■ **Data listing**
○ ○ ○ ○ ○
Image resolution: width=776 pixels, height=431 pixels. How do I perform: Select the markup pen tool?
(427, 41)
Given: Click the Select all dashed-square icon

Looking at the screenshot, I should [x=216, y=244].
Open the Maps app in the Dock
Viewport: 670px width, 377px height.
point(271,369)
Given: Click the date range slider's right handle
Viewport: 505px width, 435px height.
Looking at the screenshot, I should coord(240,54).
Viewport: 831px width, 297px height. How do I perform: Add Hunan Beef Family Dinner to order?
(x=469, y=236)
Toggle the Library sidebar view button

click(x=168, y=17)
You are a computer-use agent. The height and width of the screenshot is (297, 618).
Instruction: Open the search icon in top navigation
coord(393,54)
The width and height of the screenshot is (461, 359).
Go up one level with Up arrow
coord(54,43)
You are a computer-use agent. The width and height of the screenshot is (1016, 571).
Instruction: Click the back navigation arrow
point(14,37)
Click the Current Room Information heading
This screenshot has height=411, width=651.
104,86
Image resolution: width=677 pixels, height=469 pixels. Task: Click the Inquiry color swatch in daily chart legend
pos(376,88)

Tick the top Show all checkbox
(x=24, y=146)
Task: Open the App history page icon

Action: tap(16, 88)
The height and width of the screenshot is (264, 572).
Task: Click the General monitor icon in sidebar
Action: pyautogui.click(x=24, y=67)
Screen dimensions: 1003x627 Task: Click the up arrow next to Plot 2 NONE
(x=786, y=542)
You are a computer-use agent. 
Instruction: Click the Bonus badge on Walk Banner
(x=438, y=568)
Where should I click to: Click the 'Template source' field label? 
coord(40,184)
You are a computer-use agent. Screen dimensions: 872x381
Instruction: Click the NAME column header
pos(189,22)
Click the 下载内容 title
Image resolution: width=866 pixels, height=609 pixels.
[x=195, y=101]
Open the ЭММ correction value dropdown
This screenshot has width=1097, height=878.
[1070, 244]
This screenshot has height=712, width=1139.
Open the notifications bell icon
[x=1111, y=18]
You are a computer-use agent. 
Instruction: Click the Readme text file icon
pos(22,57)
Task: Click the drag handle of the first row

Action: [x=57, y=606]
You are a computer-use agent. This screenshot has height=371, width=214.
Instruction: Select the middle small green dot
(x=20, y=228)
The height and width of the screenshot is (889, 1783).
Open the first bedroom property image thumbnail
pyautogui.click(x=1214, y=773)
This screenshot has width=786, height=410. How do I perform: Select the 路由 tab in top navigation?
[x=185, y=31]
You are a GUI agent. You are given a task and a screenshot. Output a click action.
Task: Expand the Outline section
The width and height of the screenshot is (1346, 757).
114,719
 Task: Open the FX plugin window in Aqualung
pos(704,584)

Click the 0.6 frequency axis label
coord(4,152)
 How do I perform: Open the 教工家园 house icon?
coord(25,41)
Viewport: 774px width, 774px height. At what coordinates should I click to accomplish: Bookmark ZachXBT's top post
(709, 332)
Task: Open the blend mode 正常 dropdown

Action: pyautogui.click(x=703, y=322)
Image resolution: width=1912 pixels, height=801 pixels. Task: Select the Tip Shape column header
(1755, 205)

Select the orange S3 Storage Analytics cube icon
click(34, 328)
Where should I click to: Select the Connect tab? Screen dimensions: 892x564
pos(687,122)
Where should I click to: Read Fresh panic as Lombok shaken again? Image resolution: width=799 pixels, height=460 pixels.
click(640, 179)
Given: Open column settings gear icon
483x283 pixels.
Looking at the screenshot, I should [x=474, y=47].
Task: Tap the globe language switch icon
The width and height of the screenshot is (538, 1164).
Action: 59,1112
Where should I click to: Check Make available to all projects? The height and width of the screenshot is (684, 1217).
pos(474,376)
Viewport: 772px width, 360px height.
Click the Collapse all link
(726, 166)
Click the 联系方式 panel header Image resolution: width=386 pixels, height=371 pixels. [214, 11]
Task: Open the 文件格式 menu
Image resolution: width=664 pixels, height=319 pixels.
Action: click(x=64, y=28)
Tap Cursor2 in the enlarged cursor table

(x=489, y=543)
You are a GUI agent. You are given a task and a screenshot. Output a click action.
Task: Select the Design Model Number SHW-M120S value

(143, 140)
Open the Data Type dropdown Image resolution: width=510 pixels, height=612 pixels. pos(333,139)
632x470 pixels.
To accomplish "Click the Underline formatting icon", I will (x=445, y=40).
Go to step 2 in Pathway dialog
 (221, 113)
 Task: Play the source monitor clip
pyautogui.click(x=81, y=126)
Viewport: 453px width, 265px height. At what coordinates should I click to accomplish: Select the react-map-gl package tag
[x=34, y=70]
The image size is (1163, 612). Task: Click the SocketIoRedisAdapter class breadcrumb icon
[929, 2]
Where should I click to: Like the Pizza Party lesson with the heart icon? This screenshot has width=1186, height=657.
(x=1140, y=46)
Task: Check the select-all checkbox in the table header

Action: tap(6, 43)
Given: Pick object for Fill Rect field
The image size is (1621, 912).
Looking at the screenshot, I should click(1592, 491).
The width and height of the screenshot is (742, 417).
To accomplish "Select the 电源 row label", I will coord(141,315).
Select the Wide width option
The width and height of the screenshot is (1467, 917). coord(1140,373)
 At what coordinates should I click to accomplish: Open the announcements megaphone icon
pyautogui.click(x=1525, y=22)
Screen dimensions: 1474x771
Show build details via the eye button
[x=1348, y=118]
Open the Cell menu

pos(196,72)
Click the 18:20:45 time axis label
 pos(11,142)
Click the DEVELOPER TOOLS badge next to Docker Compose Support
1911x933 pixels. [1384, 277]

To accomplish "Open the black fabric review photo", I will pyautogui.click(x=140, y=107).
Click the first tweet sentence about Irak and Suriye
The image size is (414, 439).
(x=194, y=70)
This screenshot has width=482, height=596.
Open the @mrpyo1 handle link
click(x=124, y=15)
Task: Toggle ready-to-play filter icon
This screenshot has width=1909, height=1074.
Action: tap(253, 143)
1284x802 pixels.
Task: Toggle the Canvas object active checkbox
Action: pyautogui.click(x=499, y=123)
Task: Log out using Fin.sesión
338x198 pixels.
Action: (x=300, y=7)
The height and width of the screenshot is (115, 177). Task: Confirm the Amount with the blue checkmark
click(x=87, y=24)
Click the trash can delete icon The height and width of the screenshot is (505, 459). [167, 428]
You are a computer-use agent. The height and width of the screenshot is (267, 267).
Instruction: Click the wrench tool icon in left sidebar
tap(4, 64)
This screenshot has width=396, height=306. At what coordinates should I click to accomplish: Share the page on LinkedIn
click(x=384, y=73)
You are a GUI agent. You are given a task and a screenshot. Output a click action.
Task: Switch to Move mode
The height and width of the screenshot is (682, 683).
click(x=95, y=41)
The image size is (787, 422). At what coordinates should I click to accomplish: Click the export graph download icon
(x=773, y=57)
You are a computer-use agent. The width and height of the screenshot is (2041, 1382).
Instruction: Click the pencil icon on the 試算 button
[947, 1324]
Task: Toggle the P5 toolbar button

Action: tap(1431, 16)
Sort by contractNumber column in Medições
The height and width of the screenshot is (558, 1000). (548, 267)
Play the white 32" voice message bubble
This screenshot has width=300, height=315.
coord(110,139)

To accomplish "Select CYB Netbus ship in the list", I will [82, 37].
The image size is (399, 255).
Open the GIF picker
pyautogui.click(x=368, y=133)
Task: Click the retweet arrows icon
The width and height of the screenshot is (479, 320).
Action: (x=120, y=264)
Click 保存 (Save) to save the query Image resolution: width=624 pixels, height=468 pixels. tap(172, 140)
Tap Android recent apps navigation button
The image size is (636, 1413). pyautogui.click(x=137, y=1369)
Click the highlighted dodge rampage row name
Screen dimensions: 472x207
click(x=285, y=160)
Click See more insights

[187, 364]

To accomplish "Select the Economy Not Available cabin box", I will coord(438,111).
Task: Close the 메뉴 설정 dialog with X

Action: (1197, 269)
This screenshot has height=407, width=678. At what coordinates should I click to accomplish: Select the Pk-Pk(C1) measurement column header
○ ○ ○ ○ ○
Update the stretch of lines from the start of the Data listing through the line containing "point(271,369)" by replacing "markup pen" with "highlighter pen", and give only those lines back with everything else unchanged.

■ **RESULT OF THE EXERCISE**
Image resolution: width=776 pixels, height=431 pixels. How do I perform: Select the highlighter pen tool?
(427, 41)
Given: Click the Select all dashed-square icon

Looking at the screenshot, I should [x=216, y=244].
Open the Maps app in the Dock
Viewport: 670px width, 377px height.
point(271,369)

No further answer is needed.